Joseph-Émile Lussier

«Nous étions une famille de 9 enfants. L'argent était rare, mais mon père a réussi à trouver l'argent nécessaire pour mes quatre années au collège classique St-Charles Borromée de Sherbrooke et deux ans à l'Université Laval à Québec. Là, mon meilleur ami était Charles Turgeon, le jeune frère de W.-F.-A. Turgeon, alors procureur général de la Saskatchewan. C'est cela qui ma décidé à venir dans l'Ouest. D'ailleurs, comme mon père n'avait pas d'influence politique, les chances de devenir un avocat prospère au Québec étaient bien minces.
«J'arrivai donc à Prince-Albert en 1908, avec 7,35 $ en poche; il me fallait trouver un emploi sans tarder. On m'offrit d'abord un poste dans le cabinet de Franck Halliday, mais à très petit salaire. Trois mois plus tard, je partais pour Humboldt, où James Crerar me garantissait un salaire suffisant pour vivre. Malheureusement, sept mois plus tard, je fus victime d'une mauvaise grippe et je fus hospitalisé pendant deux mois en tout.

«Quelques semaines plus tard, le procureur Turgeon me proposait de devenir son secrétaire particulier. C'est là que j'ai fait la connaissance et épousé Bessie Irvine, une cousine orpheline que les Turgeon avaient élevé. En décembre 1912, je passais mes examens d'admission au Barreau de la province.

«Le printemps suivant, j'ouvrais un cabinet à Rosthern, mais il était détruit par le feu quelques mois plus tard. Heureusement, on avait réussi à sauver les documents. Deux ans plus tard, toute ma bibliothèque était détruite lors d'un autre incendie. Quelle malchance!

«Je m'installai alors à Prince-Albert en 1919; ma clientèle venait de très loin... de Wakaw, de Blaine Lake et d'ailleurs.

«Quelques années plus tard, en 1927, on m'offrait un poste de magistrat de police. Comme mon cabinet s'occupait surtout de petites gens – fermiers, négociants, trappeurs –, je ne m'enrichissais pas très vite, car il arrivait souvent que j'aie de la difficulté à me faire payer. J'ai pensé que je pouvais faire mieux en acceptant un tel poste. On nous appelait alors «magistrat de police», mais le titre de «magistrat provincial» fut plus tard employé; aujourd'hui, on se sert de l'appellation «juge de la Cour du magistrat».

«Mon territoire s'étendait du Manitoba à l'Alberta et couvrait tout ce qu'on appelle habituellement le «nord» de la province, jusqu'aux Territoires du Nord-Ouest.
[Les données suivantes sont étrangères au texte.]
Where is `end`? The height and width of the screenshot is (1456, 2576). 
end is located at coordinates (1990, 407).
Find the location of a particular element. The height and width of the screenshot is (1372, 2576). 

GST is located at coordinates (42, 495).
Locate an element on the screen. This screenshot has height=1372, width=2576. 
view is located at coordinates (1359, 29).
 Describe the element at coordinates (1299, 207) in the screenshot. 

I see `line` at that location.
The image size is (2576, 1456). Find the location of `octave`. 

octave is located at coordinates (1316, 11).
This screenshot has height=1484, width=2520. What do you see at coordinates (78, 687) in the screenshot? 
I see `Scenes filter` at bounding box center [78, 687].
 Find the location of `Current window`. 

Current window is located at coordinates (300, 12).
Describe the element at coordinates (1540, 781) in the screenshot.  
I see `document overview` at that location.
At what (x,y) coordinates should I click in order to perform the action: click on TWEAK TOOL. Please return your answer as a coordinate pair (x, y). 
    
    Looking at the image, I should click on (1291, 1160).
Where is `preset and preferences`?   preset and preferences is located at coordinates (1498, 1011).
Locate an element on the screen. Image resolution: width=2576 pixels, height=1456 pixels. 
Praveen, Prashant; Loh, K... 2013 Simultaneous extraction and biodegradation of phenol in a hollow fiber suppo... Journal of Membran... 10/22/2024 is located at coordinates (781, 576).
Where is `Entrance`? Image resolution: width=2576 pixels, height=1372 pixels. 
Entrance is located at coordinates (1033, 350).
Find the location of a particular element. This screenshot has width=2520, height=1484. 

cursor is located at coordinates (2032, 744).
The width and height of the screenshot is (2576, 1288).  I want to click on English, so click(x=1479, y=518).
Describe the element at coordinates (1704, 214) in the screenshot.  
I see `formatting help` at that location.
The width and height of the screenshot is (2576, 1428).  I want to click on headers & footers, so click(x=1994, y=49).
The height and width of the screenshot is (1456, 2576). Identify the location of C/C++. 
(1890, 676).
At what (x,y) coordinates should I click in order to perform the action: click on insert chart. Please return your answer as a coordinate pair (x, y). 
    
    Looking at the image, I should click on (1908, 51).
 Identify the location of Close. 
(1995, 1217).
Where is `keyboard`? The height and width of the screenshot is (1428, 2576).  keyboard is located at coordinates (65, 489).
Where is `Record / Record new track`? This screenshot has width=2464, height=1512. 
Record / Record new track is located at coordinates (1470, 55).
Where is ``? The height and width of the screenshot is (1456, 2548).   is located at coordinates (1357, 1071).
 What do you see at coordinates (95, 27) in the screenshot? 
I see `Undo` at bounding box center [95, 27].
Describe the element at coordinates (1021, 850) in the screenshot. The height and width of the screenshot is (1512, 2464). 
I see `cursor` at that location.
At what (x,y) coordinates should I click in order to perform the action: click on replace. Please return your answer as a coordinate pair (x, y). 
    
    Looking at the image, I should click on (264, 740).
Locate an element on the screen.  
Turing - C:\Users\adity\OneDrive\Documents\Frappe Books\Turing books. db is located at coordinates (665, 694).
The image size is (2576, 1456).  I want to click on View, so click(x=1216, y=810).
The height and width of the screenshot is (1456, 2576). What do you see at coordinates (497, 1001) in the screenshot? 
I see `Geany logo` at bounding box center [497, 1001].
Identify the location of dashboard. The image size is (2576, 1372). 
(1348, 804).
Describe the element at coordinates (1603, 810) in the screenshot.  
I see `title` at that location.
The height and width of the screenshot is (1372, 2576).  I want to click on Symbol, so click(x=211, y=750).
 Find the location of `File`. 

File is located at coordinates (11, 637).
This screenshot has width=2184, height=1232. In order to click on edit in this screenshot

L'année suivante, on ajoutait le territoire de Quill Lake et deux ans après, celui de Battleford. Le territoire comprenait alors la moitié de la province.

«Pendant les cinq premières années, il n'existait pas encore de service aérien et je me déplaçais l'hiver en traîne à chiens et l'été en canot.

«L'hiver, quand la neige était épaisse, le guide devait battre le chemin avec ses raquettes, afin de faciliter la marche des chiens. Tout ce que j'avais à faire, c'était de me tenir derrière la traîne, hurlant «hue», «dia» et «marche» selon le cas. Quand j'avais froid, je n'avais qu'à m'installer sur la traîne, bien au chaud, couvert de fourrures.

«En été, j'allais par avion ou en voiture jusqu'à La Ronge et, de là, en canot avec les agents de la «Police montée». Le voyage le plus intéressant – et le plus important – m'a amené jusqu'à l'un des plus anciens postes du nord, Stanley Mission, sur le fleuve Churchill. Il y avait tellement de plantes aquatiques qu'on ne pouvait même pas se servir des avirons. On devait pousser comme avec des perches; il y avait aussi quatre portages. Nous avons campé près du troisième portage et nous avons laissé là une bonne partie de notre équipement, comme la tente et les couvertures. Après le quatrième portage, nous avons suivi le fleuve Churchill jusqu'à l'anse étroite sur les rives de laquelle est bâtie l'église de Stanley Mission.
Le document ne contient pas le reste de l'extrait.